■ TRAVAIL À FAIRE ■
Recopiez intégralement, sans la moindre modification, le texte sur l'erreur sur la rentabilité dans le contrat de franchise.

■ TEXTE À LIRE ■
*****

Précisions sur les éléments pris en considération par les juges pour écarter la nullité

06/05/2022

Dans deux arrêts similaires, les juges du fond apportent un éclairage sur l’appréciation de l’erreur sur la rentabilité économique dans le contrat de franchise. Ils mettent en évidence les éléments qui conduisent les juges à écarter la nullité (CA Pau, 22 juillet 2021, n°18/03703 et CA Limoges, 18 mai 2020, n°19-00189).

La première affaire

Les faits

Dans cette affaire, une société conclut en juin 2014 un contrat de franchise pour l’exploitation d’un restaurant.  

Préalablement, elle fait réaliser un prévisionnel, sur les conseils du franchiseur, par une société spécialisée dans les études de marché qui délivre des "avis sur site". Bien que n’ayant aucun lien juridique avec le franchiseur, cette société est chargée de la plupart des études prévisionnelles du réseau de franchise.  

En 2016, la société franchisée est mise en liquidation ; le liquidateur se prévaut alors de la nullité du contrat de franchise pour erreur sur la rentabilité.

Ce dernier considère que c’est l’étude de marché réalisée par la société spécialisée qui a déterminé le franchisé à conclure le contrat de franchise. Or, il constate un écart de 30 % entre le chiffre d’affaires prévisionnel établi par celle-ci et celui réalisé pour l’année 2015, encore dégradé par la suite.

Confirmant la décision des juges de première instance, la cour d’appel de Pau rejette sa demande.

Pas d’erreur pour le franchisé averti qui se contente d’un "avis sur site" sans consulter un expert-comptable

La Cour relève avant toute chose que le seul fait que la société d’études soit chargée de la plupart des études prévisionnelles du réseau ne signifie pas qu’il y ait un quelconque lien avec le franchiseur et encore moins une collusion pour tromper ou induire en erreur le franchisé.

*****

■ SECTION DES DONNÉES ■
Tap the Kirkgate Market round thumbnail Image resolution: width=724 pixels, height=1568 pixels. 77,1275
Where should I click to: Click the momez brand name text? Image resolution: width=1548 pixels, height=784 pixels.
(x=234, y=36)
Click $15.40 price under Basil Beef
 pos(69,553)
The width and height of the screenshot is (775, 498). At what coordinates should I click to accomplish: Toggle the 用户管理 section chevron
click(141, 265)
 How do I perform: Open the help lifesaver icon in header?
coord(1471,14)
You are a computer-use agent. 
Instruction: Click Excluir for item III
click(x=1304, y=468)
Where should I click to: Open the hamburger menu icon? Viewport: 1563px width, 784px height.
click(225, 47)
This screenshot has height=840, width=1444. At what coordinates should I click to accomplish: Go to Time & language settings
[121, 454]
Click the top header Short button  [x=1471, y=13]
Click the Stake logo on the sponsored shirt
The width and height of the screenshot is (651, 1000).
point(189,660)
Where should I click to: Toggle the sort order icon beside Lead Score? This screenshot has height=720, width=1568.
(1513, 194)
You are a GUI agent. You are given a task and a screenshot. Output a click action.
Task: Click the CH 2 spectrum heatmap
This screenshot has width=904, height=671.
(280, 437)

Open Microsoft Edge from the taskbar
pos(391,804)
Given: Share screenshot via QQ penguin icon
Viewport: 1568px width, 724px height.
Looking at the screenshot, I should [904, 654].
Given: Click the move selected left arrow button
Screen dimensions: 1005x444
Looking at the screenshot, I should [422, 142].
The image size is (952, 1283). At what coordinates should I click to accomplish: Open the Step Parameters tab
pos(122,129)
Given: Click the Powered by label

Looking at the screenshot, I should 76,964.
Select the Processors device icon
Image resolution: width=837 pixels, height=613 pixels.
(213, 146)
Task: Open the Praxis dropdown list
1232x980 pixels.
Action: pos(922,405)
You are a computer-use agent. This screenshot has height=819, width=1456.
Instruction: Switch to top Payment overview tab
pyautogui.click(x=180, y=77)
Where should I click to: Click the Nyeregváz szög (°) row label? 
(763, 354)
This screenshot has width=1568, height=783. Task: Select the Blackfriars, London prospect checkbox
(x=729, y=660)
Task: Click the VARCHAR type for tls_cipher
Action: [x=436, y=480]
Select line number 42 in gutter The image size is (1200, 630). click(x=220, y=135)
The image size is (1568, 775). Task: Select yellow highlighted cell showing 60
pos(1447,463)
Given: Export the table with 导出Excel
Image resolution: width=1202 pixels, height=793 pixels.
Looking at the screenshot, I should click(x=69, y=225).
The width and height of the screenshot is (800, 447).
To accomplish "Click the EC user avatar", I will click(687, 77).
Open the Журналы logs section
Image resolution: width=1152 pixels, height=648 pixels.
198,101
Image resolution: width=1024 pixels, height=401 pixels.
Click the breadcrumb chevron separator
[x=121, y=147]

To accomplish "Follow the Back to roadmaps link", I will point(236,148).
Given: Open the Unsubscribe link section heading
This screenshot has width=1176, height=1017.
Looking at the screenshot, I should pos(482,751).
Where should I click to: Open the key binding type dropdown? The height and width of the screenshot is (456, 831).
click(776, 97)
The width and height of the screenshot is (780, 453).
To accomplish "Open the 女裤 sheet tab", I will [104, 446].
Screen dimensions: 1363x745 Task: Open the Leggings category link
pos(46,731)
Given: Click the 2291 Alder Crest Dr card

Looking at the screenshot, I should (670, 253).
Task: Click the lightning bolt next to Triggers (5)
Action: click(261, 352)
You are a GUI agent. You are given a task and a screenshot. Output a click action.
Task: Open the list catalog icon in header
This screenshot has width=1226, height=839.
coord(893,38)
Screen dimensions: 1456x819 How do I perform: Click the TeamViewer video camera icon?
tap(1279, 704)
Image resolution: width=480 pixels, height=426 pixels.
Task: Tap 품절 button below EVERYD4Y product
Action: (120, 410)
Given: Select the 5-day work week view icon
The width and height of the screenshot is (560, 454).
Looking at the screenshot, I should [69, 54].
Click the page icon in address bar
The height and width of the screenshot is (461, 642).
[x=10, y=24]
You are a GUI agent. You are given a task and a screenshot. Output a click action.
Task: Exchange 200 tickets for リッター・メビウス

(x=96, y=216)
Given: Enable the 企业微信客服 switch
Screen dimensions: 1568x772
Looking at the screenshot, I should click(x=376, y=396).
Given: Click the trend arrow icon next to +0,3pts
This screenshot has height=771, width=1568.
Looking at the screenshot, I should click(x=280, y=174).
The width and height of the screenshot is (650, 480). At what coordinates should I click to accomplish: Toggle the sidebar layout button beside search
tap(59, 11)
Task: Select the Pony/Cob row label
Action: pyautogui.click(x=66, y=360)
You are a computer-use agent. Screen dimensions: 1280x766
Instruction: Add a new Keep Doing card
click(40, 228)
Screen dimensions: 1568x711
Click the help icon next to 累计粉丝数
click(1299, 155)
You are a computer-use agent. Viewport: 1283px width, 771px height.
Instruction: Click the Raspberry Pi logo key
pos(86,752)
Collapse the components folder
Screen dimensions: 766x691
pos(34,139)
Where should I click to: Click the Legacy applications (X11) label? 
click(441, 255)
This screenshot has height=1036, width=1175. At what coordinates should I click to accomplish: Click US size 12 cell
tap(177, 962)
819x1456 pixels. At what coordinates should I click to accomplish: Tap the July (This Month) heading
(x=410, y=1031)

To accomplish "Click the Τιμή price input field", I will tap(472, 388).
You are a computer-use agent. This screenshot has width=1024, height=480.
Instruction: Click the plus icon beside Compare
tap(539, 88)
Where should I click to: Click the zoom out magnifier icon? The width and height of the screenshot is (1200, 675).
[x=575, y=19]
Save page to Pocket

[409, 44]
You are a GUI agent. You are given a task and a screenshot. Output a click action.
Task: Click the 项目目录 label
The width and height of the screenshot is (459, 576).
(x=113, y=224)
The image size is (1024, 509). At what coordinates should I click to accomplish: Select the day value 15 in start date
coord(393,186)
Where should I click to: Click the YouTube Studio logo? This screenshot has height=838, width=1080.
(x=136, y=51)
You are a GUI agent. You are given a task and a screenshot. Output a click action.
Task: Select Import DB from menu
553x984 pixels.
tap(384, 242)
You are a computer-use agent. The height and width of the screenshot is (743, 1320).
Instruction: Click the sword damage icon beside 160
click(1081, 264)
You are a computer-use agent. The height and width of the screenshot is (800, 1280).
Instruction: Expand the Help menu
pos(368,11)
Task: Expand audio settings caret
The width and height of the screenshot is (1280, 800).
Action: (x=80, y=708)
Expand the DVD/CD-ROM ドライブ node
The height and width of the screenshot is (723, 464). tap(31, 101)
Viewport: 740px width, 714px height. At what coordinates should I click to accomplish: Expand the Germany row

*****

■ RÉPONSE COMPLÈTE ■
Précisions sur les éléments pris en considération par les juges pour écarter la nullité

06/05/2022

Dans deux arrêts similaires, les juges du fond apportent un éclairage sur l’appréciation de l’erreur sur la rentabilité économique dans le contrat de franchise. Ils mettent en évidence les éléments qui conduisent les juges à écarter la nullité (CA Pau, 22 juillet 2021, n°18/03703 et CA Limoges, 18 mai 2020, n°19-00189).

La première affaire

Les faits

Dans cette affaire, une société conclut en juin 2014 un contrat de franchise pour l’exploitation d’un restaurant.  

Préalablement, elle fait réaliser un prévisionnel, sur les conseils du franchiseur, par une société spécialisée dans les études de marché qui délivre des "avis sur site". Bien que n’ayant aucun lien juridique avec le franchiseur, cette société est chargée de la plupart des études prévisionnelles du réseau de franchise.  

En 2016, la société franchisée est mise en liquidation ; le liquidateur se prévaut alors de la nullité du contrat de franchise pour erreur sur la rentabilité.

Ce dernier considère que c’est l’étude de marché réalisée par la société spécialisée qui a déterminé le franchisé à conclure le contrat de franchise. Or, il constate un écart de 30 % entre le chiffre d’affaires prévisionnel établi par celle-ci et celui réalisé pour l’année 2015, encore dégradé par la suite.

Confirmant la décision des juges de première instance, la cour d’appel de Pau rejette sa demande.

Pas d’erreur pour le franchisé averti qui se contente d’un "avis sur site" sans consulter un expert-comptable

La Cour relève avant toute chose que le seul fait que la société d’études soit chargée de la plupart des études prévisionnelles du réseau ne signifie pas qu’il y ait un quelconque lien avec le franchiseur et encore moins une collusion pour tromper ou induire en erreur le franchisé.